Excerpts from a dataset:
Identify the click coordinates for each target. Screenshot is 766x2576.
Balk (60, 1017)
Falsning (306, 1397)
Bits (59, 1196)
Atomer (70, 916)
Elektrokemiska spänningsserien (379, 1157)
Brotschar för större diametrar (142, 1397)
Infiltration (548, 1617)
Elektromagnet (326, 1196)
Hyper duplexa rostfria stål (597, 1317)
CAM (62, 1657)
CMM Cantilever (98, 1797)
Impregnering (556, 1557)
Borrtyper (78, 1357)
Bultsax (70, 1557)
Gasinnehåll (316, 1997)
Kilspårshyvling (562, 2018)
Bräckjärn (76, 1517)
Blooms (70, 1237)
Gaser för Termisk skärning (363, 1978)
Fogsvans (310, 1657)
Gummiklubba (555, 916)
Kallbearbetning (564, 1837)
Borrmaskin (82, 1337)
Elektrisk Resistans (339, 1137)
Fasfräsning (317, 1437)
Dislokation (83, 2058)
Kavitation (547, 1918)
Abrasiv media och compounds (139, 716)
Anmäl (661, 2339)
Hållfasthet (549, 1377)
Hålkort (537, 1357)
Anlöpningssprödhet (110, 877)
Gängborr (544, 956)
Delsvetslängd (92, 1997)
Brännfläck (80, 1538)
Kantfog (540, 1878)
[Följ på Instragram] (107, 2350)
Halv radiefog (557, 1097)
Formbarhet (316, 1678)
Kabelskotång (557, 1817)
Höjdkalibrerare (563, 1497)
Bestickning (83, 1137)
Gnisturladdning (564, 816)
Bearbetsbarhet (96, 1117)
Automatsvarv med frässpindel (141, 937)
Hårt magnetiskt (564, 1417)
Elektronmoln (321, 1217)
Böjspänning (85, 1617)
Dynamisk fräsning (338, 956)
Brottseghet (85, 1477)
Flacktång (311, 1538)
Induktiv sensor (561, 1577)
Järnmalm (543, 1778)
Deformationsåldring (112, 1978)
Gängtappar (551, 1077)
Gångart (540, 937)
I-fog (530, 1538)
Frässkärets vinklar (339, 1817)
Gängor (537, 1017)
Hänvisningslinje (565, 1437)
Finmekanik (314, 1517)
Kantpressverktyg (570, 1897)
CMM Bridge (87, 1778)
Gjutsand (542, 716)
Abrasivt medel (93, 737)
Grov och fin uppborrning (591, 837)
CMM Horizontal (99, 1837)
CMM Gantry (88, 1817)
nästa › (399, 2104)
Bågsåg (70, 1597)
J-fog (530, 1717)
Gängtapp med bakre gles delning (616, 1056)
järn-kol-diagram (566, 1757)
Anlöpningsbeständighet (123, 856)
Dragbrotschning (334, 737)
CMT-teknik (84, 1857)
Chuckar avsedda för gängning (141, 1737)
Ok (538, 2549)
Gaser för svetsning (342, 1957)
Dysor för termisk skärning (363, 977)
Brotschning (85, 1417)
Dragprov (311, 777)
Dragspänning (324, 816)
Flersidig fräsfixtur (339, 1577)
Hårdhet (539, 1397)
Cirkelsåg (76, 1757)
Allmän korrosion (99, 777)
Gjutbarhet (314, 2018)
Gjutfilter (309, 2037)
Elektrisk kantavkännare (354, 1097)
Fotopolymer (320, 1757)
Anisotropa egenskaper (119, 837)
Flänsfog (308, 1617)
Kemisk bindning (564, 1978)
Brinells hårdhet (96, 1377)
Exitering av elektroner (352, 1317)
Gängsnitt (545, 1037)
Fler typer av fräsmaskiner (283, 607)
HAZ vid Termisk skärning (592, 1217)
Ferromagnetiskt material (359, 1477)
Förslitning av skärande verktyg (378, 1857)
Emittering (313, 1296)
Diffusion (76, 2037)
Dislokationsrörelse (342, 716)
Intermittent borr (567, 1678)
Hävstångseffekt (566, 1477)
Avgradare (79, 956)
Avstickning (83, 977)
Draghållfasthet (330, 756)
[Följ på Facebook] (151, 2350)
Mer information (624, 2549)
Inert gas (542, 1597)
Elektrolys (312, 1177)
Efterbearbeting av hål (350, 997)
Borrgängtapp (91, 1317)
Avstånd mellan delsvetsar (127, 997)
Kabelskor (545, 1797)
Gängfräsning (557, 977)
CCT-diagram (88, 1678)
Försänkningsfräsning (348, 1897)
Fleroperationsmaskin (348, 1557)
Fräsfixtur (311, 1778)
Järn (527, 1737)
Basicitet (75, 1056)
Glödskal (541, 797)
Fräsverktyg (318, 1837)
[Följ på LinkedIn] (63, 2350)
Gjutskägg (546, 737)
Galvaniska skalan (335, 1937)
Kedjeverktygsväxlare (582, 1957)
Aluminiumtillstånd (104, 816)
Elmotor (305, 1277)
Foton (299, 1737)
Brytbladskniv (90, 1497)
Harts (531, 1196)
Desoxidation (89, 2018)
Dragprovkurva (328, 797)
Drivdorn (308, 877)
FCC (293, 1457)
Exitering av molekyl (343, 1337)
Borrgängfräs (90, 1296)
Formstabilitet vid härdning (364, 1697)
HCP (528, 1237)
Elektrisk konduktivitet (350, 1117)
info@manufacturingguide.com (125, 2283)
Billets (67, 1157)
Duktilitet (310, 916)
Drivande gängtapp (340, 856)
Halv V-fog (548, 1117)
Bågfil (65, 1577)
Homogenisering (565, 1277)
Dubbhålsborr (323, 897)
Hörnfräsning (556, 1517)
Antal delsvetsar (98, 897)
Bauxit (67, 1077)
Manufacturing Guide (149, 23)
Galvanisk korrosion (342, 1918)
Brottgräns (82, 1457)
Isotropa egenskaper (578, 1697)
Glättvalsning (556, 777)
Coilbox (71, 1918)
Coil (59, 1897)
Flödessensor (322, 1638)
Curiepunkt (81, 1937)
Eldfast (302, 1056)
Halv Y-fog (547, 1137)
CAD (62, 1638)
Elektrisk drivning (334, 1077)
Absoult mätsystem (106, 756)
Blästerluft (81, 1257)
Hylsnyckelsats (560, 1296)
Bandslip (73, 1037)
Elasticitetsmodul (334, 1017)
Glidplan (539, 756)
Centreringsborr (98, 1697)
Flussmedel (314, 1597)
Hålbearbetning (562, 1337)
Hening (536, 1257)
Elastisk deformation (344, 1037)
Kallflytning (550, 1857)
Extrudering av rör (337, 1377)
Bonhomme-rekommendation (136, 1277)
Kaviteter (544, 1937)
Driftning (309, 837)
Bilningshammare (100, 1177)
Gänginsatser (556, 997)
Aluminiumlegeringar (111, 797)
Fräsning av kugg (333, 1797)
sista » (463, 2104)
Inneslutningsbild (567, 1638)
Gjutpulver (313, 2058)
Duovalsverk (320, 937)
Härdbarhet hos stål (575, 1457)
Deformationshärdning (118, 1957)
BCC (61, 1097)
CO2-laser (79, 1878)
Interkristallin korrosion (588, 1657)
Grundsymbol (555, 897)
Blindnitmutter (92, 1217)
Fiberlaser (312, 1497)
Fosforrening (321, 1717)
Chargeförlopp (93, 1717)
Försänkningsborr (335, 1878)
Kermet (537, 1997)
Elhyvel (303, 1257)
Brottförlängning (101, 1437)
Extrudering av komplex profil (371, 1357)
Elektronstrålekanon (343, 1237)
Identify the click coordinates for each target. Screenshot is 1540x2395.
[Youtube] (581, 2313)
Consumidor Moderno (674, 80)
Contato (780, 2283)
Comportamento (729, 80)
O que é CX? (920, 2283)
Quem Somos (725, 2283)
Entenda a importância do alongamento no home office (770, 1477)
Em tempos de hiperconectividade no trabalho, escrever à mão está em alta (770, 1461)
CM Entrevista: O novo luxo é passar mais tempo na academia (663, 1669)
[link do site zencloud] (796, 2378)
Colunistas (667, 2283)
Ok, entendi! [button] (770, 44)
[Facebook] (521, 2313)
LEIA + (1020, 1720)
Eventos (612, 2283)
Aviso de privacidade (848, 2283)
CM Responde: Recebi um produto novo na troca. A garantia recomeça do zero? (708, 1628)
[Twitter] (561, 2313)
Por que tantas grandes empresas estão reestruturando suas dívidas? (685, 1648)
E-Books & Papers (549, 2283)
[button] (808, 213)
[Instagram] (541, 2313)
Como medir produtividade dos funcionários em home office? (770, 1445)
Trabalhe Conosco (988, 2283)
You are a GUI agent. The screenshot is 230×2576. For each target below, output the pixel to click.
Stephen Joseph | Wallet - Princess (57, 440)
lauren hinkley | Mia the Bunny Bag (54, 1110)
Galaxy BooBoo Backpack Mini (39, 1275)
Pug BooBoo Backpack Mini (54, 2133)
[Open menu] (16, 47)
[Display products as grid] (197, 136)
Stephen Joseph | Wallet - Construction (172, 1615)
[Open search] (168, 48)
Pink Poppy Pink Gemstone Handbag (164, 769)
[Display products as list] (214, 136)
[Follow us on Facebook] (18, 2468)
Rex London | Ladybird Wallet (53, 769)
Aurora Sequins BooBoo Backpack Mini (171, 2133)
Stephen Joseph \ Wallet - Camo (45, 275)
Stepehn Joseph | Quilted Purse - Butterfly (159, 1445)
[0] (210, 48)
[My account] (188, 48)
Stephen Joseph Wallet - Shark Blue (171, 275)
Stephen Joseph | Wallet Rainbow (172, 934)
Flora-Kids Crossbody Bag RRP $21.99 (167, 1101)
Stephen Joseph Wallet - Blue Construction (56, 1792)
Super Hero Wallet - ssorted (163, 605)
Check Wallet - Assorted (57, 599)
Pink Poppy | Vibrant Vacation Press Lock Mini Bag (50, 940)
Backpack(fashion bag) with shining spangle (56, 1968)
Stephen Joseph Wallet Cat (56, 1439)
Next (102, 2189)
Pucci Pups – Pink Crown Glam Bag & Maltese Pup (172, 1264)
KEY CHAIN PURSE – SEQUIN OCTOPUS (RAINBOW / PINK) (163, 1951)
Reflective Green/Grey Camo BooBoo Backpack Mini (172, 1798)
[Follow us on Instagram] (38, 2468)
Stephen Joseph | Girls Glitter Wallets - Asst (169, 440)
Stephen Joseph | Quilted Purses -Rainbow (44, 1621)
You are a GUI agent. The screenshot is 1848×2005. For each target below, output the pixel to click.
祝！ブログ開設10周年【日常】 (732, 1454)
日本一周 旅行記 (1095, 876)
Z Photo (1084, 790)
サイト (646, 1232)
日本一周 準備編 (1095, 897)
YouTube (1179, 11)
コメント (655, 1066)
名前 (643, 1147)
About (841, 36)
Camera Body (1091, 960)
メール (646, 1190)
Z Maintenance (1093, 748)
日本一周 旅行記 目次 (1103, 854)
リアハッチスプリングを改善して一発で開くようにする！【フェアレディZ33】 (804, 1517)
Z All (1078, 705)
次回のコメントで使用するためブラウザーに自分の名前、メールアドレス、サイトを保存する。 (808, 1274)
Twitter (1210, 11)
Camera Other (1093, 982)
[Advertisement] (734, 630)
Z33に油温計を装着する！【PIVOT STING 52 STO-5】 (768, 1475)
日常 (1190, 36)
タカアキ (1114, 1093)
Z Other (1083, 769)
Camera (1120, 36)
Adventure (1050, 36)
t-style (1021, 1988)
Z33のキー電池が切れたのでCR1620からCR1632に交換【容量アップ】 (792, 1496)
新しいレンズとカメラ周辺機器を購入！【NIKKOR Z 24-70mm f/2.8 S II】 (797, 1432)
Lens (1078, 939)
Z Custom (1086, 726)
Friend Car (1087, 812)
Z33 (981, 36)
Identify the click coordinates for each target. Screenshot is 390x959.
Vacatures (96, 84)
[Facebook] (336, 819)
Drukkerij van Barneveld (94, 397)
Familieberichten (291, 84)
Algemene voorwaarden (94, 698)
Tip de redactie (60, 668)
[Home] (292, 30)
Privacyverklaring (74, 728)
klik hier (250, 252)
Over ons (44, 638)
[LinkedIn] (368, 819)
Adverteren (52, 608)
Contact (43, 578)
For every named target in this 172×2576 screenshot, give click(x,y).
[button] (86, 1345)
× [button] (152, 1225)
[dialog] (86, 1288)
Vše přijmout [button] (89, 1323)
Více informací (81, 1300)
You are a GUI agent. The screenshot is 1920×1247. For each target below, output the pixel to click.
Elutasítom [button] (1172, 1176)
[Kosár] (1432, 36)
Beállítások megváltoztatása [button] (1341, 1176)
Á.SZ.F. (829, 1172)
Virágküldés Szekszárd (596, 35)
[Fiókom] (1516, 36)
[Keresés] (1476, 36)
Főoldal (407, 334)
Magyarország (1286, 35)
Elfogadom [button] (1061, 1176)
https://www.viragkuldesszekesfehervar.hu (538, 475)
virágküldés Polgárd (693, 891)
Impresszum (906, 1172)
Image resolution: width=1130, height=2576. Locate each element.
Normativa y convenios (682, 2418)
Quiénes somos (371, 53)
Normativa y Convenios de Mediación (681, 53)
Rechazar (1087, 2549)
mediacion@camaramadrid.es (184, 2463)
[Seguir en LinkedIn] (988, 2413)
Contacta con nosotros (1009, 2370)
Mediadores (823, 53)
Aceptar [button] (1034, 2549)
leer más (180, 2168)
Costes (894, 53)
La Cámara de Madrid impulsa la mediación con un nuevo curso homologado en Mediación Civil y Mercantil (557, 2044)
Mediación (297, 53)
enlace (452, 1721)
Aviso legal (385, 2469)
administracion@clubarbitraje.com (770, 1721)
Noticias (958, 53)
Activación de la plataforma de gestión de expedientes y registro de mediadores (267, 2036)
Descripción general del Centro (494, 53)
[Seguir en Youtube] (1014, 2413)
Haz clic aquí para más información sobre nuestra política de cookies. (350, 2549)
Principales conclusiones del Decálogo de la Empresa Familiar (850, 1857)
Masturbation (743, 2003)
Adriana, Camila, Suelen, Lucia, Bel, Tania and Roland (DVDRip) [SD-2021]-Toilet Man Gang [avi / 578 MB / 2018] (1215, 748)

→ TO DO:
Copy out the entries exactly. Begin at the first line and end with the line that has "Kantfog (540, 1878)".

→ RESPONSE TO THIS TASK:
Identify the click coordinates for each target. Screenshot is 766x2576.
Balk (60, 1017)
Falsning (306, 1397)
Bits (59, 1196)
Atomer (70, 916)
Elektrokemiska spänningsserien (379, 1157)
Brotschar för större diametrar (142, 1397)
Infiltration (548, 1617)
Elektromagnet (326, 1196)
Hyper duplexa rostfria stål (597, 1317)
CAM (62, 1657)
CMM Cantilever (98, 1797)
Impregnering (556, 1557)
Borrtyper (78, 1357)
Bultsax (70, 1557)
Gasinnehåll (316, 1997)
Kilspårshyvling (562, 2018)
Bräckjärn (76, 1517)
Blooms (70, 1237)
Gaser för Termisk skärning (363, 1978)
Fogsvans (310, 1657)
Gummiklubba (555, 916)
Kallbearbetning (564, 1837)
Borrmaskin (82, 1337)
Elektrisk Resistans (339, 1137)
Fasfräsning (317, 1437)
Dislokation (83, 2058)
Kavitation (547, 1918)
Abrasiv media och compounds (139, 716)
Anmäl (661, 2339)
Hållfasthet (549, 1377)
Hålkort (537, 1357)
Anlöpningssprödhet (110, 877)
Gängborr (544, 956)
Delsvetslängd (92, 1997)
Brännfläck (80, 1538)
Kantfog (540, 1878)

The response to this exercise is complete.